─── PROVIDED DATA ───
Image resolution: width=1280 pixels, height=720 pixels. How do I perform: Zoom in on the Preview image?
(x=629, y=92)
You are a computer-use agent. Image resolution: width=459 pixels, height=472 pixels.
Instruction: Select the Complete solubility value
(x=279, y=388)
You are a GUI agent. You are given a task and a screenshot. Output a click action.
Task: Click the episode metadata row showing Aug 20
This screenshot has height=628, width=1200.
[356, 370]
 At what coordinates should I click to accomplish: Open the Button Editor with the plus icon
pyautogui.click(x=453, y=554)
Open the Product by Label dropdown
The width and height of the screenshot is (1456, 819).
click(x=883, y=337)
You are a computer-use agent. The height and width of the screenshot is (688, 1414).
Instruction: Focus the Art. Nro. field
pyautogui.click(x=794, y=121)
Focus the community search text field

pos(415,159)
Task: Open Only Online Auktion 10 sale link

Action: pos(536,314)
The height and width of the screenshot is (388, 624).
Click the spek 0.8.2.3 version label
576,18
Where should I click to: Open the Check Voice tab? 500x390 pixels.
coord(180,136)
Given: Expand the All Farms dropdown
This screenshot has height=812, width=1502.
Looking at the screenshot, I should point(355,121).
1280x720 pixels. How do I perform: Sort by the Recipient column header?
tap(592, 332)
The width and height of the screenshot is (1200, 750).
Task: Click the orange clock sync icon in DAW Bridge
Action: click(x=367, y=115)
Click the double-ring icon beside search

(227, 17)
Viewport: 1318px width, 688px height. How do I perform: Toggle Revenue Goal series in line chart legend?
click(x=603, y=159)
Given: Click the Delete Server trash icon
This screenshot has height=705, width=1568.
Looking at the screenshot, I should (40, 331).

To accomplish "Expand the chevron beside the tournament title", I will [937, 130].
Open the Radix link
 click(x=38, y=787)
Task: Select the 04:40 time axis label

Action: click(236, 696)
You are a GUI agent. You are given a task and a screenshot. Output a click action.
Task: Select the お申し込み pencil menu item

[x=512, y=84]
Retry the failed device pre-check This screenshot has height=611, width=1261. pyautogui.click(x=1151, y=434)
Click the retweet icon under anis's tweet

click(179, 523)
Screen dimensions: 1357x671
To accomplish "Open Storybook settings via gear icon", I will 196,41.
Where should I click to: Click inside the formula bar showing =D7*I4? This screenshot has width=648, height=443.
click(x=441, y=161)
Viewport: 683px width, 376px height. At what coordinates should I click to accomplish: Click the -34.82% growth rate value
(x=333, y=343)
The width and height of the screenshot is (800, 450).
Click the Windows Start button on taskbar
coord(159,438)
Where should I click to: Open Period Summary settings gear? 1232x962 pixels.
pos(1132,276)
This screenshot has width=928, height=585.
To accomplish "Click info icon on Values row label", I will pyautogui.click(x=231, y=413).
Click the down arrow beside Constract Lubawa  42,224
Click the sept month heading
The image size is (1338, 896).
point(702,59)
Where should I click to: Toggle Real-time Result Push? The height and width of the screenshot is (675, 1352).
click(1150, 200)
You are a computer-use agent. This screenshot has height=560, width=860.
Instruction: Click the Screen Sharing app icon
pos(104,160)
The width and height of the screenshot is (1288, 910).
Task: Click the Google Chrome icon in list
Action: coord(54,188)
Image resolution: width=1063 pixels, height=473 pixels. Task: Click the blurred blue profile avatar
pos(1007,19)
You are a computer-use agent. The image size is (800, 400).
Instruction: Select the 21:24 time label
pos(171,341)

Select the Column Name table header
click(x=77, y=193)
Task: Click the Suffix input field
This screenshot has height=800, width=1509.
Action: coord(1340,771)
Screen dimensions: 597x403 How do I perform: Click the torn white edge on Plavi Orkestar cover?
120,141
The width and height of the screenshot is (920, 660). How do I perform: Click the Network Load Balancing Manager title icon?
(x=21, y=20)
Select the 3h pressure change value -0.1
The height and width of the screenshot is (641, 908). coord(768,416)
───
■ **TASK DIRECTIONS**: Only the lines from the start of the data to the line holding "Task: Click the episode" are wanted; return them exactly, both ends included.

■ **SOLUTION TO THIS TASK**:
Image resolution: width=1280 pixels, height=720 pixels. How do I perform: Zoom in on the Preview image?
(x=629, y=92)
You are a computer-use agent. Image resolution: width=459 pixels, height=472 pixels.
Instruction: Select the Complete solubility value
(x=279, y=388)
You are a GUI agent. You are given a task and a screenshot. Output a click action.
Task: Click the episode metadata row showing Aug 20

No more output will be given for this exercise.